Régions Magazine - L'Europe fête ses 50 ans. Quel bilan peut-on faire
aujourd'hui de l'avancée du
" fait régional
" ?
Michel Delebarre - Il
y a 50 ans, les Traités fondateurs de la Communauté
Européenne lançaient le plus formidable et le plus
novateur rassemblement d'états dont on ignorait qu'ils allaient se retrouver
à 27 en 2007. Mais il y a 50 ans, personne n'avait
anticipé le rôle des collectivités territoriales
dans le processus d'intégration européenne. La
reconnaissance de leur rôle fut un processus long, progressif,
timide, hésitant …au moins jusqu'à la mise en
place, il y a 13 années seulement, du Comité des
régions (CdR).
Aujourd'hui, le "fait régional"
ne se limite pas à la mise en œuvre de la politique de
cohésion. En effet, la très grande majorité des
champs politiques de l'Union européenne concernent directement
le niveau local et régional. Dans les politiques communautaires
"intégrées", près des trois-quart de la
législation appliquée dans les collectivités
territoriales sont d'origine communautaire.
Le projet de traité constitutionnel
consacre la reconnaissance du "fait régional" au
niveau européen : il insère la cohésion
territoriale parmi les objectifs de l'Union ; il fait du respect de
l'autonomie locale et régionale un principe constitutionnel et
il attribue au principe de subsidiarité une nouvelle dimension,
notamment en prévoyant pour le CdR un droit de recours devant la
Cour de Justice en matière de subsidiarité.
R.M. - Dans
l'éventualité d'un nouveau traité constitutionnel
ou d'une simple révision du traité existant, n'y a-t-il
pas le risque d'un retour en arrière concernant les gains
obtenus par les autorités régionales dans la Constitution
européenne ?
M. D. - Si, bien
évidemment. C'est pourquoi le CdR, qui a contribué par la
voix de ses six représentants à la Convention à
imprimer une marque territoriale à la Constitution, continue
à en défendre le bienfondé et la substance.

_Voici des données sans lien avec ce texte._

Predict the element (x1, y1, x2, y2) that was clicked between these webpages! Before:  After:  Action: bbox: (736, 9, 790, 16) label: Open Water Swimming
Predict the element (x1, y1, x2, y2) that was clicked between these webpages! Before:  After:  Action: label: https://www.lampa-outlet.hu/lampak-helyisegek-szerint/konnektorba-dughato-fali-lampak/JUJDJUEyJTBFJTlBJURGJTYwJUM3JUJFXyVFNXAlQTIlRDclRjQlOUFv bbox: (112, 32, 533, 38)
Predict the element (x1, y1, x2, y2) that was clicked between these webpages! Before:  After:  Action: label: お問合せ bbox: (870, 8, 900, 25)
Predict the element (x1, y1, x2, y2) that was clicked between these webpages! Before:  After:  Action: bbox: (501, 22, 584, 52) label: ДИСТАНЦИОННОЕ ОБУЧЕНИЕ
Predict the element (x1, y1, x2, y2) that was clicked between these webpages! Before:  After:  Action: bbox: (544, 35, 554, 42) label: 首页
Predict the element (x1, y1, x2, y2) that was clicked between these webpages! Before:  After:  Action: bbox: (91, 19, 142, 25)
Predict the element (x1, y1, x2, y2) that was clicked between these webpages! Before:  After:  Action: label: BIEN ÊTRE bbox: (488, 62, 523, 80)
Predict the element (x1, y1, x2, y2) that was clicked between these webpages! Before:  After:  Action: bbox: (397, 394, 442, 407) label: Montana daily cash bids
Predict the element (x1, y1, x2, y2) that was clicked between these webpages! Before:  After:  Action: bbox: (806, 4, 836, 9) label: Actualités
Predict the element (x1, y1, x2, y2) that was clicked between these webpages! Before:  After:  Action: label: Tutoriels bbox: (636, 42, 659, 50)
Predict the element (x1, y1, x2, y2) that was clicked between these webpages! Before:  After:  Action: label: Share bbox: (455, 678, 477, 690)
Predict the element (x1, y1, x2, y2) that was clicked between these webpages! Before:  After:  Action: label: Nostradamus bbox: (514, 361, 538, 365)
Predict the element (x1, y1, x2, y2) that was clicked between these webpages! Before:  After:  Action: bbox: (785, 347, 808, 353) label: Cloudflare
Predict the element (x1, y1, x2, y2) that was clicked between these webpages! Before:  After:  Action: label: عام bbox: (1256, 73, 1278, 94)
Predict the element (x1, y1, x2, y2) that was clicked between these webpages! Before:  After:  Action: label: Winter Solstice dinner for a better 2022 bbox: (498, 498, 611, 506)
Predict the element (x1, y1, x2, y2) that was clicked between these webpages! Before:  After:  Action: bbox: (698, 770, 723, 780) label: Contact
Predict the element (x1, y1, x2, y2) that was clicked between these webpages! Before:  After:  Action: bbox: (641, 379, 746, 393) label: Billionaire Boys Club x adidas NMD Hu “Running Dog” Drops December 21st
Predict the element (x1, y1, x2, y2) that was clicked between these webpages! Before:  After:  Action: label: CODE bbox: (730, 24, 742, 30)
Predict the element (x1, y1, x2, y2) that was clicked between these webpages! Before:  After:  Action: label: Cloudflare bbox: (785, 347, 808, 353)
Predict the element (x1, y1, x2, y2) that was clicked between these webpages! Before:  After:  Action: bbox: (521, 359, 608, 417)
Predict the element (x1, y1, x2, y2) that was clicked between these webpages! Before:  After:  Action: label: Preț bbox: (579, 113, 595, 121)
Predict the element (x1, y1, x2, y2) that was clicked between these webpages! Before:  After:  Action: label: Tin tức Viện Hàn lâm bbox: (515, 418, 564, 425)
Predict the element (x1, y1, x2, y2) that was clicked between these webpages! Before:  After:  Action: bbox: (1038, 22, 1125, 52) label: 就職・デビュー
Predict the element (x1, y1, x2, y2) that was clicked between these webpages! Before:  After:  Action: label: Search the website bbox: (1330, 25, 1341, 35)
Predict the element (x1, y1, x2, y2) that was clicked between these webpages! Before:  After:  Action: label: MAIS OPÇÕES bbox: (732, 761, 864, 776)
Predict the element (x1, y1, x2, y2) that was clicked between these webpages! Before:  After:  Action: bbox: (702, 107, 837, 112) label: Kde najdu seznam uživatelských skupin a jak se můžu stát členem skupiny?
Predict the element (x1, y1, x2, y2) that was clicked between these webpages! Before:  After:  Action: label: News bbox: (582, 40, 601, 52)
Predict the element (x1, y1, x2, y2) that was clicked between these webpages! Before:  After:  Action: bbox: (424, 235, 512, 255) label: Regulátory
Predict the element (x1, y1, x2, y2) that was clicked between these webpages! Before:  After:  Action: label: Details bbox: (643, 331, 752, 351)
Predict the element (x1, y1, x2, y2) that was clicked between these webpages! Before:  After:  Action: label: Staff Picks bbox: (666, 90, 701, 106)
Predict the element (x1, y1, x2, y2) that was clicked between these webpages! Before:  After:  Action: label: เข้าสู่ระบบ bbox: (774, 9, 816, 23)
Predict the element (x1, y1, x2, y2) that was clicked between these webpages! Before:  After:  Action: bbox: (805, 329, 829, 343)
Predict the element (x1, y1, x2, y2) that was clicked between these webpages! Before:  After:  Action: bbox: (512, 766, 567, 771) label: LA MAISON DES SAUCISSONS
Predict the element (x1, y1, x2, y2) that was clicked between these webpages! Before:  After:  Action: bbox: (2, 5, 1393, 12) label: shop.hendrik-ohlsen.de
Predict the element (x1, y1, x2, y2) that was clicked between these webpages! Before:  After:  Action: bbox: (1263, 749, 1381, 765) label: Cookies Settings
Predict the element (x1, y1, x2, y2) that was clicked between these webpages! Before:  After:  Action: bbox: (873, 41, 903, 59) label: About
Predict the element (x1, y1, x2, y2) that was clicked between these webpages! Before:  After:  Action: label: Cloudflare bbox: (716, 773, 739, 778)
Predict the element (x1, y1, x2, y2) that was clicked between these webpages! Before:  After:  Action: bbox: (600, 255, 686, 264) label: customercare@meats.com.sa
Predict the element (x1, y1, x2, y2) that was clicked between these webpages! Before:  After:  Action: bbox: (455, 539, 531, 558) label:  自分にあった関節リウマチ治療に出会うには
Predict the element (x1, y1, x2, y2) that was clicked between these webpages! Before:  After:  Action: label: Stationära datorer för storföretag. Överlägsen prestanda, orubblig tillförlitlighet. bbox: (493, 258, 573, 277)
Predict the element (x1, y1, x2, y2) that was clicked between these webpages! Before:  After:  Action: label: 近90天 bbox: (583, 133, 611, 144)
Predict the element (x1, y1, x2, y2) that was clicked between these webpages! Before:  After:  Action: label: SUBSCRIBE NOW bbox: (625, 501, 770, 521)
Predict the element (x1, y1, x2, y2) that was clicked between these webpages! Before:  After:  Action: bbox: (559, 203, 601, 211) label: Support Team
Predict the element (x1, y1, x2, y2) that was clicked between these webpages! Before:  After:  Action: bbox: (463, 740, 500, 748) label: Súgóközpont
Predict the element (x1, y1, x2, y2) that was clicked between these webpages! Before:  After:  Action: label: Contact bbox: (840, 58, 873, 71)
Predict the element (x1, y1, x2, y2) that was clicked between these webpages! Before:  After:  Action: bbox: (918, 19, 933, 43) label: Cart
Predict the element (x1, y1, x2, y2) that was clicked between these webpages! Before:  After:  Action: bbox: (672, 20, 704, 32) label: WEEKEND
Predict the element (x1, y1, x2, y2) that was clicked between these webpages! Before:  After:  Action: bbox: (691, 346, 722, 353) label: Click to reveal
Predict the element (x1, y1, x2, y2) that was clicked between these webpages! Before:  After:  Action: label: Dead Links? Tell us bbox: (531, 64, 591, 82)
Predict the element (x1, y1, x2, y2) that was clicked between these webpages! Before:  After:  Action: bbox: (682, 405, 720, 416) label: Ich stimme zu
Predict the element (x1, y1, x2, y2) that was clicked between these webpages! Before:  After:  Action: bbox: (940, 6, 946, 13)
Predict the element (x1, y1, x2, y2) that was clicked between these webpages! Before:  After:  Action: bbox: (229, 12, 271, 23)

A l'occasion d'une session plénière
commémorant le 50e anniversaire des Traités de Rome les
22 et 23 mars à Rome justement, le CdR a rappelé, dans
une déclaration, qu'il soutient l'aboutissement rapide du
processus constitutionnel pour que les acquis obtenus jusqu'ici par et
pour les collectivités soient préservés.
R.M. - Cela fait
un an que vous êtes à la tête du Comité des
Régions, quelle analyse portez-vous sur son rôle et ses
actions dans la construction européenne ?
M. D. - Les
compromis obtenus en 2006 sur les dossiers-clés comme les
perspectives financières ou la directive services, traduisent
une ambition politique européenne a minima de la part de nos
gouvernements nationaux, souvent en retrait par rapport aux attentes
des élus territoriaux. Un effet collatéral de ce manque
d'ambition est le recul de l'activité législative. Nous
devons donc nous adapter à une situation où la
consultation pré-législative devient de plus en plus
importante et exigeante. C'est notre premier défi. Il suppose la
capacité de mobilisation et de coordination des réseaux
d'élus territoriaux.
Au-delà des dossiers législatifs
ciblés, nous nous sommes aussi employés en 2006 à
mobiliser nos réseaux sur des thématiques globales.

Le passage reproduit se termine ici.